Il peso del territorio rispetto alle risorse
La relazione della FP Cgil sottolinea una sproporzione tra l'importanza economica e produttiva della provincia e le risorse disponibili per l'istituzione. Varese, si legge, rappresenta circa il 1,5% della popolazione e della ricchezza nazionale, ma può contare su appena lo 0,56% del personale dell'Ispettorato. Per il sindacato questo divario indica che l'organizzazione territoriale non è adeguata all'effettivo peso economico della provincia.
| Voce | Dato |
|---|---|
| Unità previste | 119 |
| Dipendenti operativi | 31 |
| Scopertura organica | oltre il 75% (segnalata dalla FP Cgil) |
| Peso della provincia (popolazione/ricchezza) | 1,5% |
| Quota personale assegnata | 0,56% |
Impatto pratico per i cittadini e le imprese
Per i lavoratori vuol dire minore certezza di controlli efficaci sul rispetto delle norme, mentre per le imprese regolari la carenza di verifiche può tradursi in una concorrenza sleale da parte di chi non rispetta gli obblighi. Le famiglie, infine, possono trovarsi esposte a livelli di prevenzione della sicurezza sul lavoro inferiori rispetto al necessario. La FP Cgil indica nella mancanza di personale un elemento che indebolisce la presenza dello Stato su materie delicate come lo sfruttamento lavorativo e il caporalato.

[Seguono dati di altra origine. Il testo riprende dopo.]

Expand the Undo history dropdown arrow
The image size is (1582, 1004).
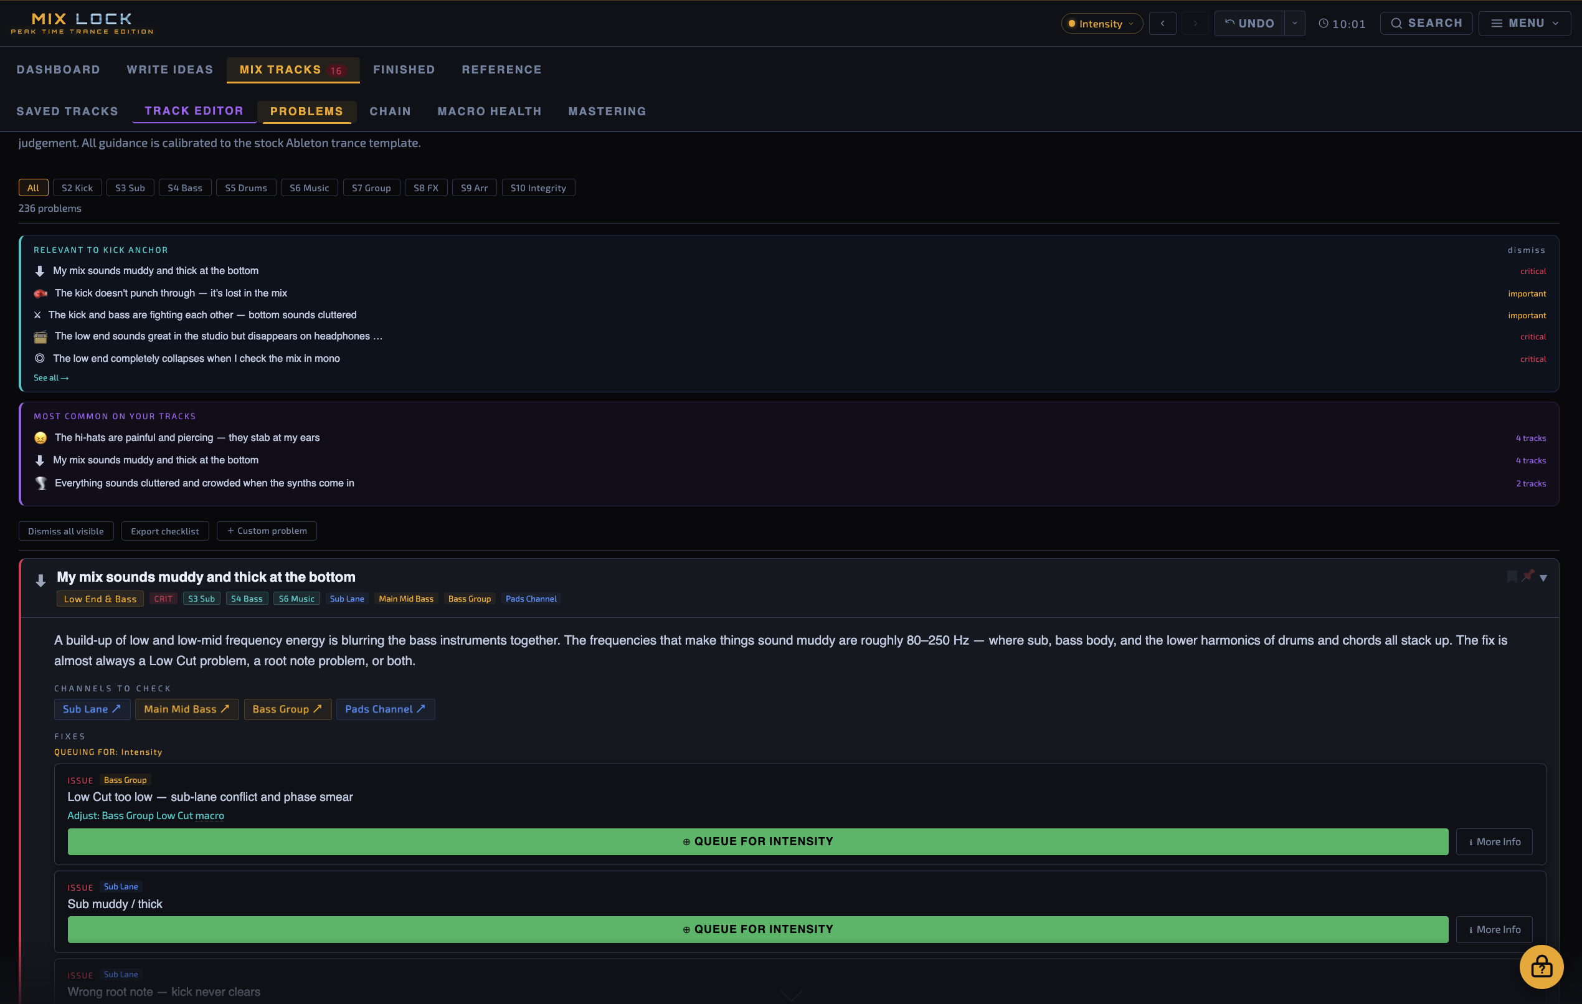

Al momento la relazione del sindacato è l'unico documento richiamato pubblicamente: non sono state riportate reazioni ufficiali da parte dell'Ispettorato provinciale di Varese o del Ministero del Lavoro nelle fonti consultate. Resta aperto il nodo delle possibili azioni correttive, dalla rimodulazione delle risorse alla mobilitazione sindacale, per correggere una situazione che il report definisce tra le più critiche a livello nazionale.